Les Vikings, guerriers, commerçants, explorateurs. Décrits comme des bêtes assoiffées de sang par leurs seuls contemporains lettrés, ces mêmes ecclésiastiques qu’ils pillaient et tuaient allègrement, la recherche historique a montré depuis qu’elle était la richesse de leur civilisation. Elle a rappelé aussi combien, partis de Scandinavie, ils avaient irrigué, voire ensemencé, les Iles britanniques, la Russie, notre Normandie, même le Groenland et l’Amérique (avec dans ces deux derniers cas des postérités limitées).
Les Vikings étaient certes des guerriers puissants et brutaux, qui valorisaient le courage par-dessus tout et rêvaient de mourir l’épée à la main pour gagner leur place au paradis des guerriers. Ils étaient presque l’opposé exact de la douceur évangélique. Mais, dans l’Europe ancienne, ils étaient loin d’être les seuls (relire l’

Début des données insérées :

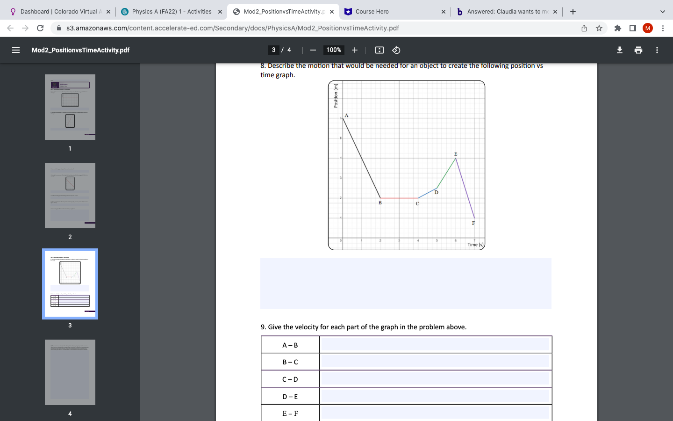Click the share upload icon
Screen dimensions: 673x421
(584, 28)
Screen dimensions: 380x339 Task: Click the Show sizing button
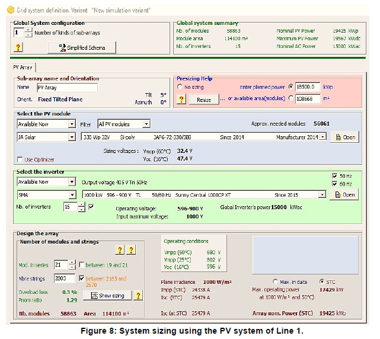[x=107, y=295]
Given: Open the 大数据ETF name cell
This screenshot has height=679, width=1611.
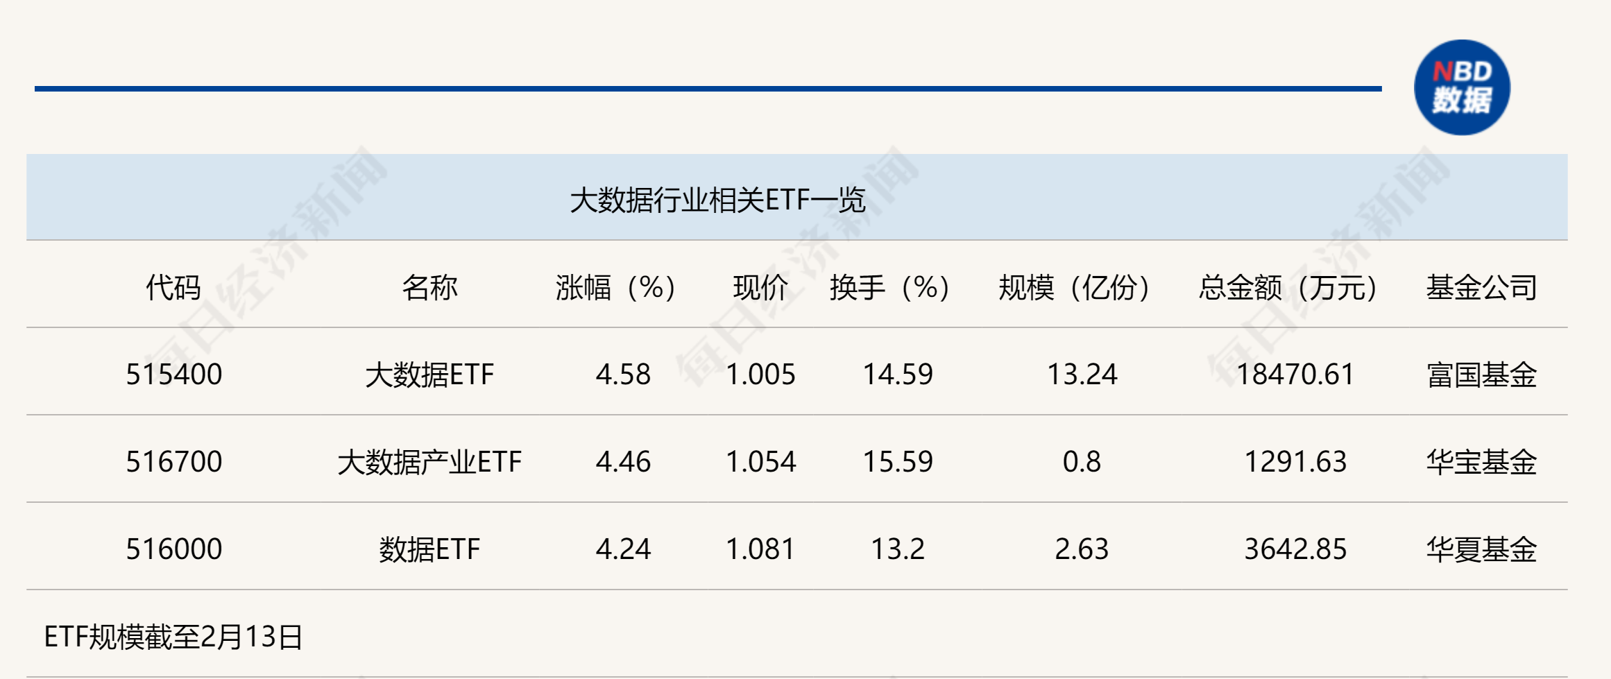Looking at the screenshot, I should [429, 375].
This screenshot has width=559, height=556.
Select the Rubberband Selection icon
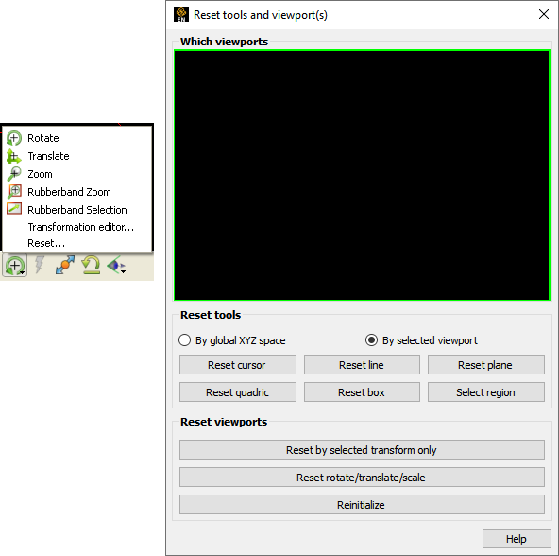14,209
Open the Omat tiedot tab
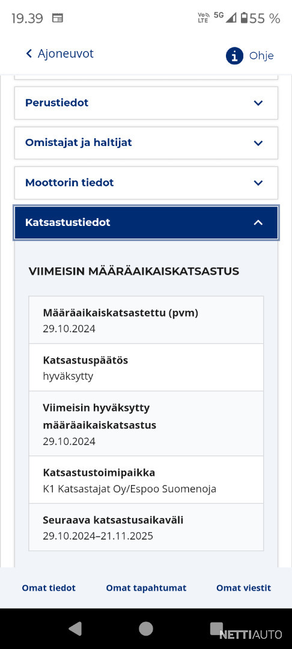The image size is (292, 649). pos(49,588)
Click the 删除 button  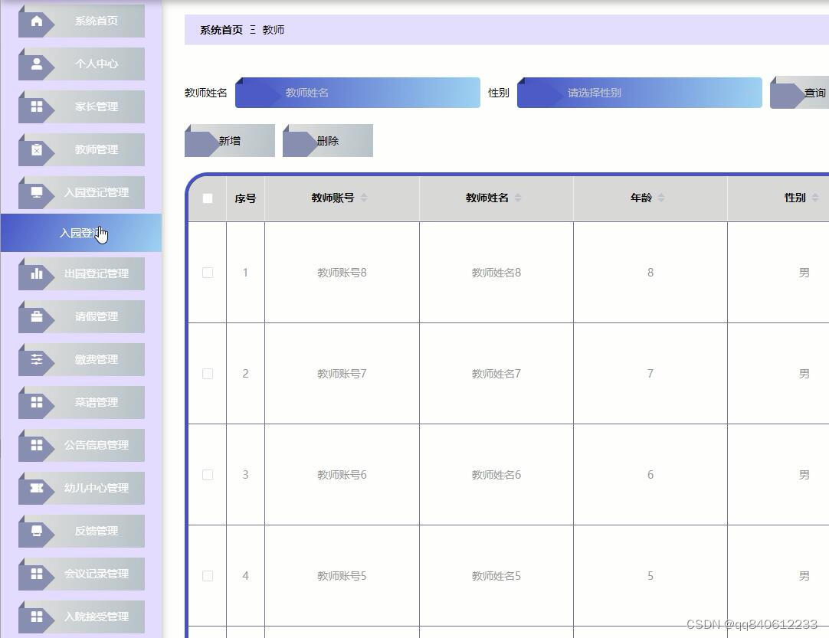click(x=327, y=140)
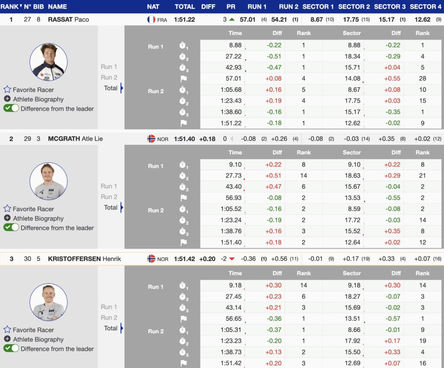Viewport: 444px width, 368px height.
Task: Click the French flag icon in Rassat's row
Action: point(151,19)
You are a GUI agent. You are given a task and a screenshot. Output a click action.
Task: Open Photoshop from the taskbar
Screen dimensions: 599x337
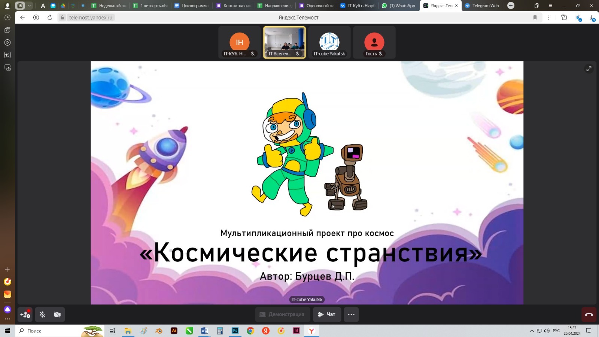click(x=235, y=331)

Antéchrist de Nietzsche), et ils n’étaient pas que ça. La culture viking, préchrétienne, est complexe, bien plus que ne le laisse penser la caricature qui en fut longtemps faite. Esclavagistes et trafiquants, ils l’étaient aussi, mais qui ne l’était pas à l’époque ?
Brian Wood, auteur de comics passionné par ces hommes du Nord, les fait revivre aujourd’hui dans une série intitulée "
Northlanders", traduite et publiée par Urban Comics.
On saluera une fois encore le travail d’Urban. Qualité de fabrication, regroupement des comics en volumes géographiques (ici
Le livre anglo-saxon) et classement chronologique des histoires dans chaque volume (de 793 à 1014), points historiques, cartes, couvertures variantes. Comme pour
Sandman, Urban fait un travail éditorial exceptionnel qui justifie de ne pas chercher à se procurer les versions VO (et ceux qui fréquentent ce blog savent que ce n’est pas une phrase que j’écris souvent).
Fruit de recherches poussées, historiquement juste, la série emmène le lecteur dans le vrai monde des Vikings (le seul reproche à faire est l’écriture des dialogues, parfois trop moderne, défaut culminant dans l’arc intitulé
La croix et le marteau). Elle le fait à travers les histoires fortes de personnages marquants, fictifs mais toujours liés à un contexte historique ou à une pratique notable :
Lindisfarne (793, Northumbrie) raconte le pillage du monastère de
Lindisfarne, première incursion viking documentée de l’Histoire. On y voit, par les yeux d’un enfant malaimé qui choisit les vikings contre son fanatique chrétien de père, la double opposition entre envahisseurs et indigènes et entre chrétiens et païens. Cette opposition traverse la plupart des récits du tome. Une entrée en matière logique qui illustre la bascule, qui s’étendra sur plusieurs siècles, entre ancienne et nouvelle religion.
Dans
Skjaldmös (868, Midlands), le regard est inversé. Une invasion saxonne détruit une communauté viking. Trois femmes fuient avec le butin du clan et le protègent, armes à la main, contre leurs assaillants, dans un ancien fort romain. Vikings, saxons, romains, ne manquent que des celtes dans ce condensé d’histoire de la Britannie.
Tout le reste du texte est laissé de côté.